After this worklog, the user will be able to specify that a
transaction should be written to the relay log in N slaves before the
master returns the session to the client. As such, in the event the
master and F slaves crash at the same time (where F < N), either the
client has not seen the results of its transaction, or the transaction
is already persisted in some other slave. Consequently, when promoting
a slave to become the new master it will have learned about this 
transaction (since promotion will create a candidate that knows all 
transactions in the system [1]).

REFERENCES
==========
[1]
http://svenmysql.blogspot.co.uk/2013/03/flexible-fail-over-policies-using-
mysql.html
BUG#11762792: NUMBER OF SLAVES THAT MASTER WAITS BEFORE COMMIT

USER DOCUMENTATION
==================

http://dev.mysql.com/doc/refman/5.7/en/server-system-
variables.html#sysvar_rpl_semi_sync_master_wait_for_slave_count
http://dev.mysql.com/doc/relnotes/mysql/5.7/en/news-5-7-3.html

Interface Specification
=======================
I-1: rpl_semi_sync_master_wait_for_slave_count
     It is a system variable defined in semisync master plugin. Users use it to 
     set at least how many acks from different slaves transactions should wait 
     before they can go ahead to engine commit or replying the users.

     Scope:   GLOBAL
     Dynamic: YES
     Type:    NUMBERIC
     Range:   1-65535
     Default: 1

     Note: Current design don't have good performance on big numbers. We choose
           to make it has better performance with the small values, because nearly
           no users require to set a big value.

Analysis On Original Semisync Process
=====================================

* Transaction Sessions
  1. Create ack request node when binlogging
  2. Wait until reply_file_name_ and reply_file_pos_ exceed its position
  3. engine commit

* Dump Threads
  1. Send events and ack request
  2. Receive the ack
  3. reportReplyBinlog()
     Update reply_file_name_ and reply_file_pos_ after receiving an ack.
     Rmove all ack request nodes which are smaller than the ack's position.
     Wake up transaction sessions.

  Note: 2 and 3 will be done in a separate thread afte WL#6630

Design of the worklog
=====================
From above analysis we can know that reply_file_name_ and reply_file_pos_ is
the brige between transaction sessions and dump threads.

We understand the variables as that any transactions that their positions are
smaller than the variables can go ahead.

In another words, it means all events before the variables are already
replicated to at least N(rpl_semi_sync_master_wait_for_slave_count) slaves.

So the design changes the code only related to dump thread, but not transaction
session.

* Changes on dump thread.

  3. if (rpl_semi_sync_master_wait_for_slave_count == 1) call
     reportReplyBinlog(). otherwise go 4.

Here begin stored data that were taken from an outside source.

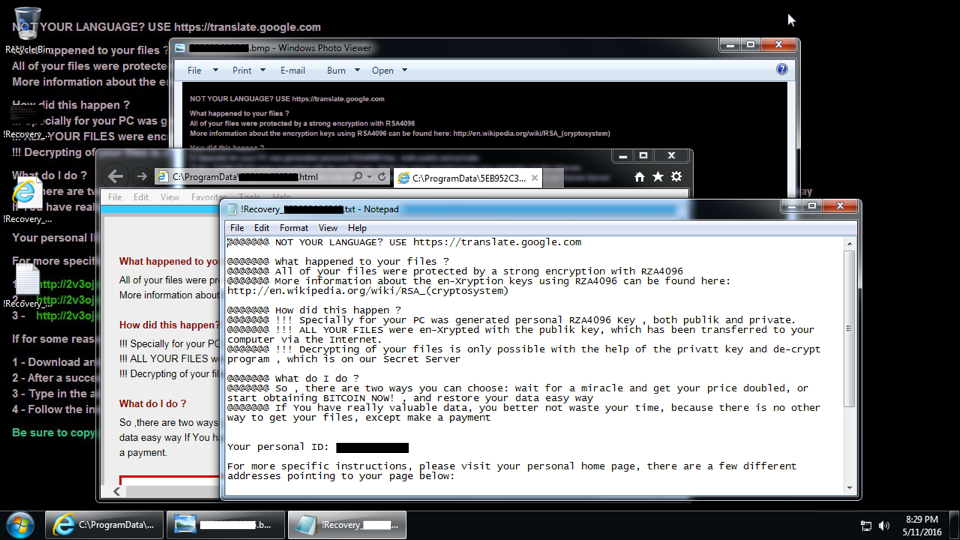The image size is (960, 540).
Task: Open the Format menu in Notepad
Action: coord(294,228)
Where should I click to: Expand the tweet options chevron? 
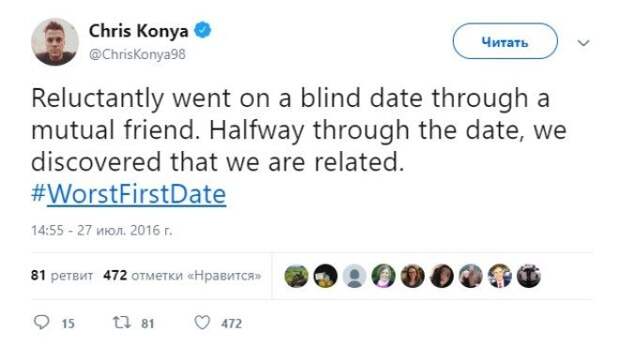tap(584, 42)
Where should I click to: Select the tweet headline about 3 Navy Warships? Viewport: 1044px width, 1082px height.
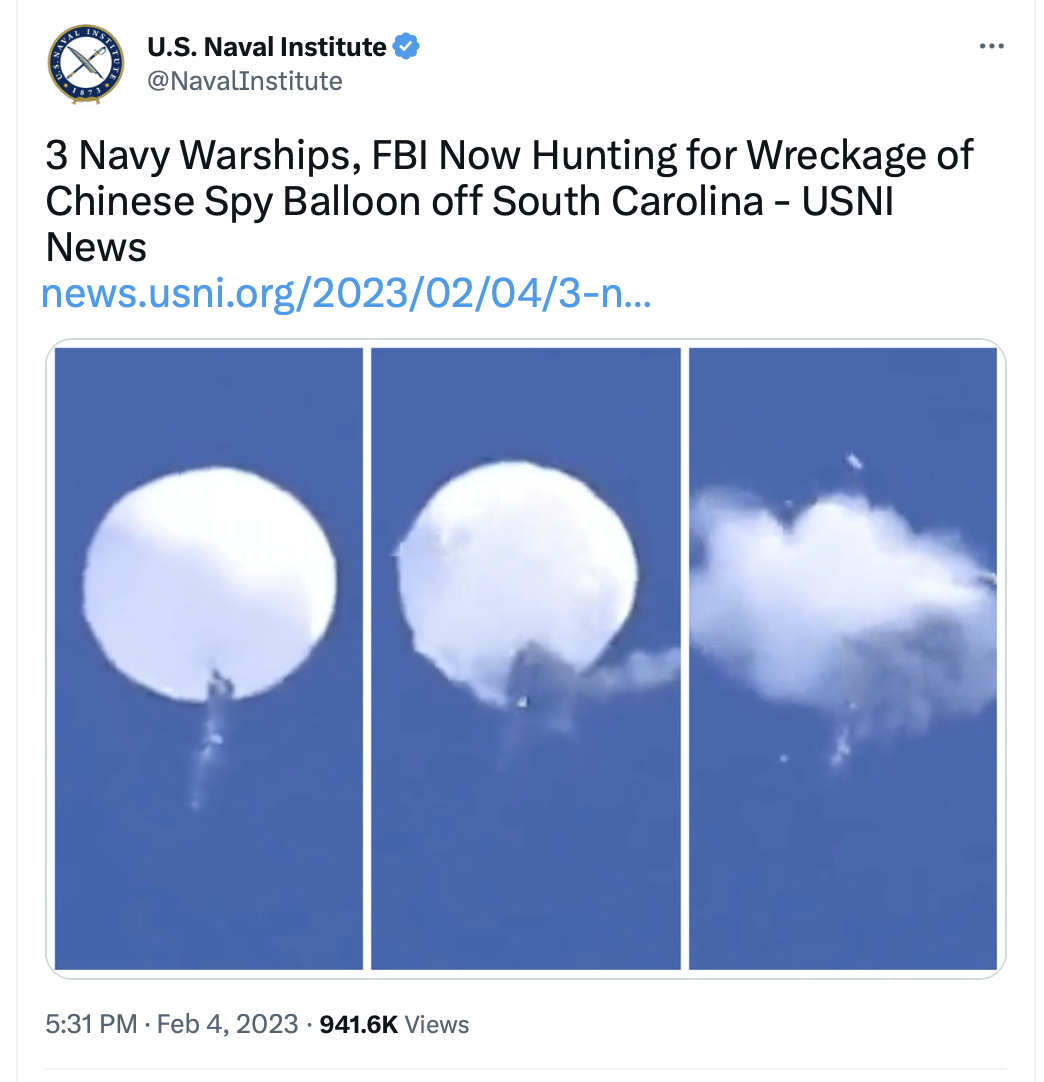coord(509,200)
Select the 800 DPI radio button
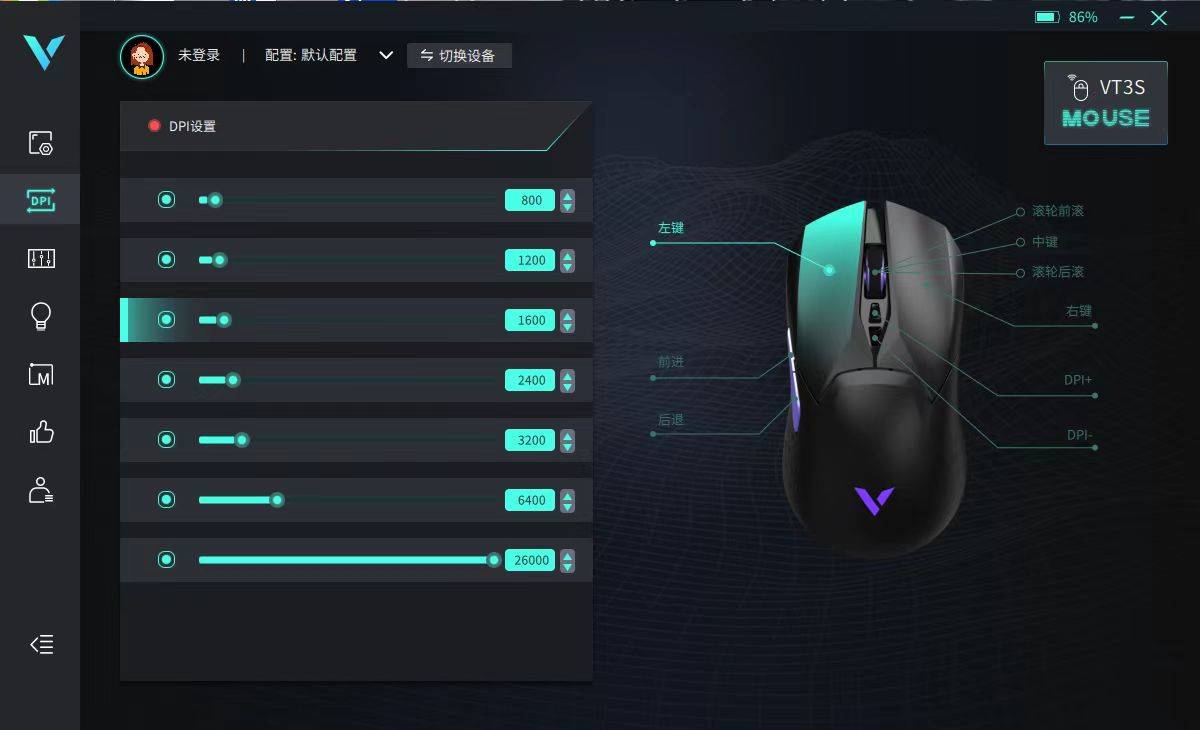 coord(166,200)
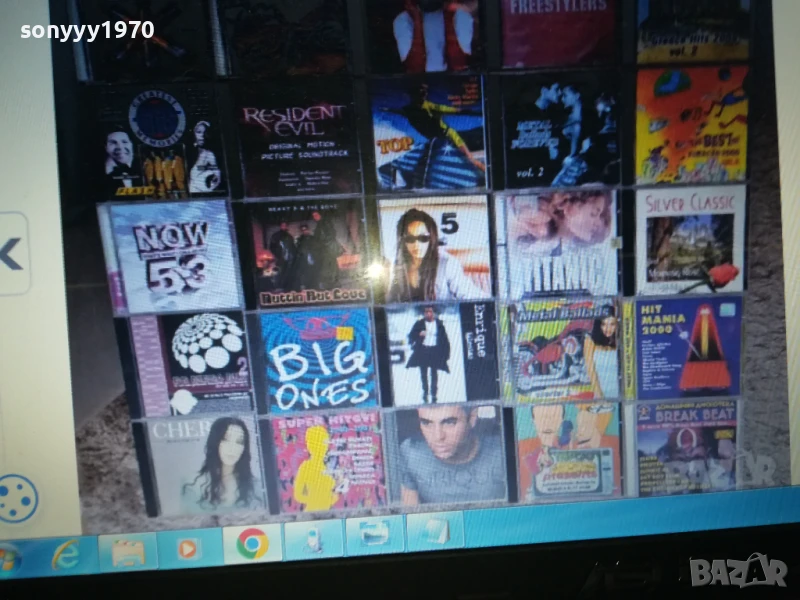Select the Titanic CD cover

tap(559, 246)
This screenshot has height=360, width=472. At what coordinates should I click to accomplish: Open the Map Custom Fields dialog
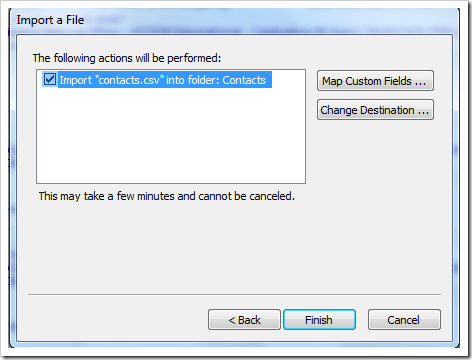tap(375, 81)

  4. AckContainer::insert()
     update ack information.
     Check if some positions already get acks from at least N
     (rpl_semi_sync_master_wait_for_slave_count) slaves. If true then return
     the ack information.
  5. Call reportReplyBinlog if insert() return any ack information.

* AckContainer
  A container to maintain the latest ack information of slaves.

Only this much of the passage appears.